Occasionally projects happen overnight, but most of the time the stress is on the “Pre”.

We expect to see the following go into production soon:



Title: Brazilian Dream


Press Release   

Written by  Michael Havas and Jens Terrahe

Directed by Michael Havas

Produced by  Jens Terrahe

Anthropological Consultant: 

Language Consultant:  David Crystal

Featuring:  Ailton Krenak and Laurita Maria Felix

Co-Production partners:  T & G Films Ltd, Berlin

Format:  One Hour TV documentary


Brazilian Dream” tells the story of a tiny Brazilian tribe and their struggle to save their language. On the banks of the Rio Doce in Brazil 70 members of the Krenak people survive as the last, fluent masters of their own tongue. Once feared as cannibals and masters of the blow-pipe, they now hover on the brink of extermination as a cultural identity. No one else in the world can converse with them in their language and understand them when they say: “I miss my language so much.” or “When I go, my language will go with me.”

As they watch the sun sink into the river of their ancestors some of them reminisce upon a modern-age political battle waged by Ailton Krenak, the first of their nation to become a Member of the Brazilian Parliament. It was partly thanks to Ailton´s charismatic struggle that the Krenaks were able to leave the artificiality of a Sao Paolo reservation and return to the very spot where in 1914 a miracle in the history of anthropology occurred.

On the eve of World War I a 25 year old Russian, Henrikh Henrikhovich Maniser, set out on an expedition to South America and devoted 7 months of his short life (he died of typhoid in the trenches of World War I) to what is today becoming recognised as the first modern scientific anthropological study of a so-called primitive people anywhere on Earth.

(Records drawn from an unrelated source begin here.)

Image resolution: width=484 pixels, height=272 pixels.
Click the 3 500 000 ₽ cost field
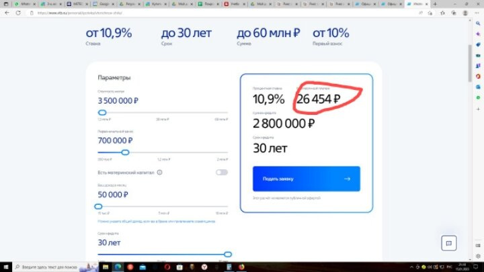118,101
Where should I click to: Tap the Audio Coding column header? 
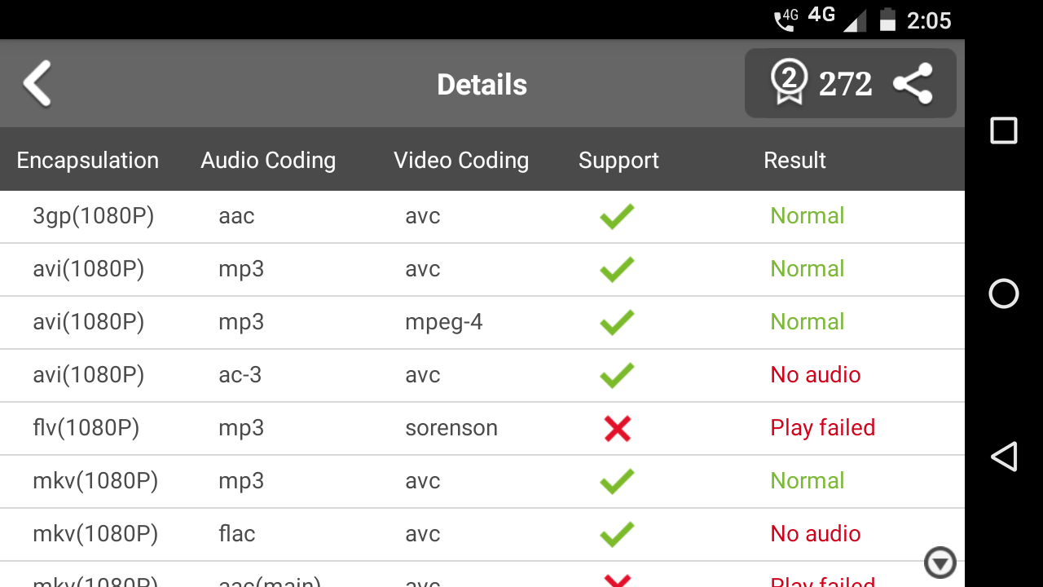point(268,161)
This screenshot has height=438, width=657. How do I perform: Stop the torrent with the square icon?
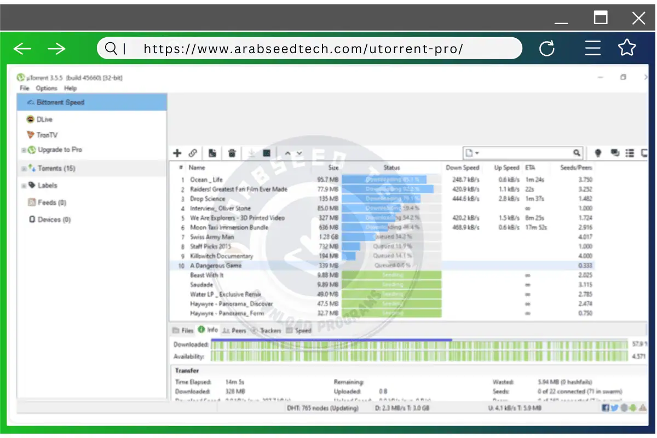pyautogui.click(x=267, y=153)
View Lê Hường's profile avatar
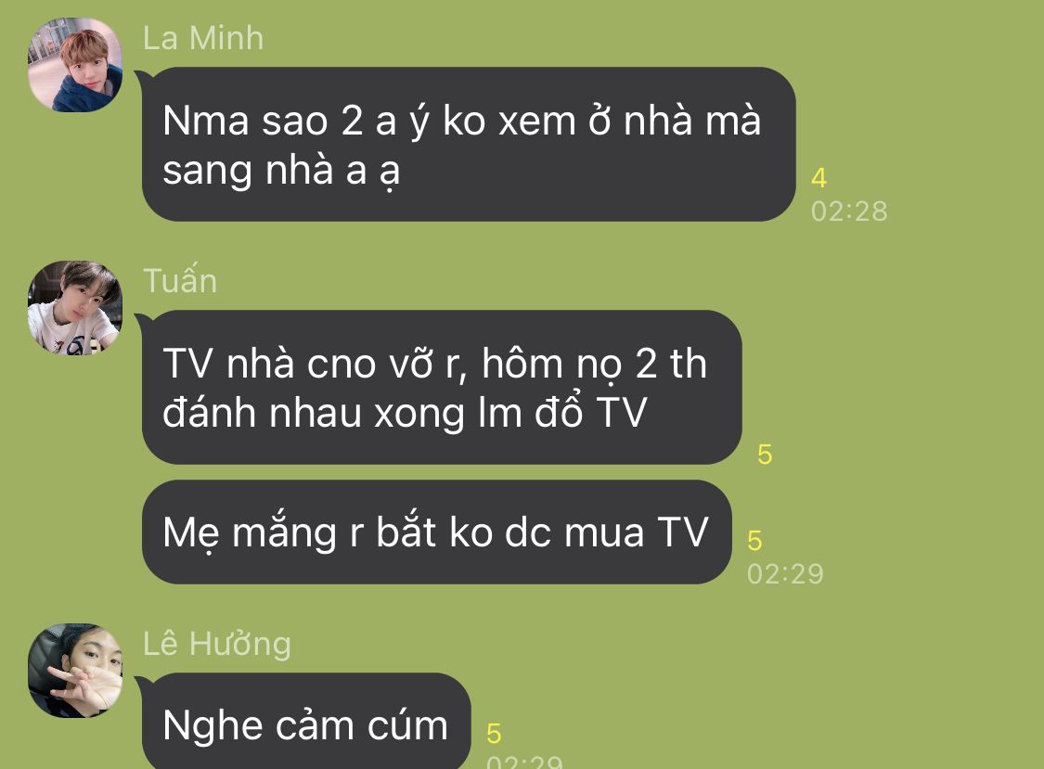1044x769 pixels. coord(75,671)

Maniser, who owed his methods as an anthropologist to a colony of St Petersburg intellectuals banished to Siberia for 10 years as revolutionaries by the Tsarist police, returned to Russia with a Krenak grammar, a vocabulary of the Krenak language and a diary full of musical annotations of Krenak folk songs.

In his cabin luggage he also transported the skeleton of the brother of the Krenak chief Muin who had befriended him during his stay. Muin was so impressed by Maniser´s interest in his people’s culture that he entrusted the Russian with his brother’s skeleton, saying that his (deceased) brother would no doubt receive better treatment in Russia than in Brazil.

Communism was to cast an iron veil of secrecy over this unique treasure but in the wake of the Soviet Empire recent developments have opened the door to many archives. Part of Brazilian Dream will cover the return of copies of Maniser´s manuscripts to the Krenak people.

By alternating historical reconstructions with powerful documentary footage, our film will portray the obsessions of several remarkable personalities: Maniser, whose labour of love was cut short by the great European War; Ailton, with his feet planted in both worlds, and Ailton´s proud mother-in-law, Laurita Maria Felix who is one of the last speakers of their common heritage. The drama of this struggle for survival will be seen through the eyes of an outstanding linguist.

Laurita is one of the last fluent speakers of Krenak. She is the tribe’s grey eminence.

Will Ailton´s son, Kremba, provide the Krenak language with a living heritage, with a future, or is another world language doomed to extinction?

Will the return of the Maniser´s manuscripts kick-start a last-minute resuscitation?

History has offered us a unique opportunity to trace the destiny of one people’s language as it is carried from one end of the world to the other, then back again.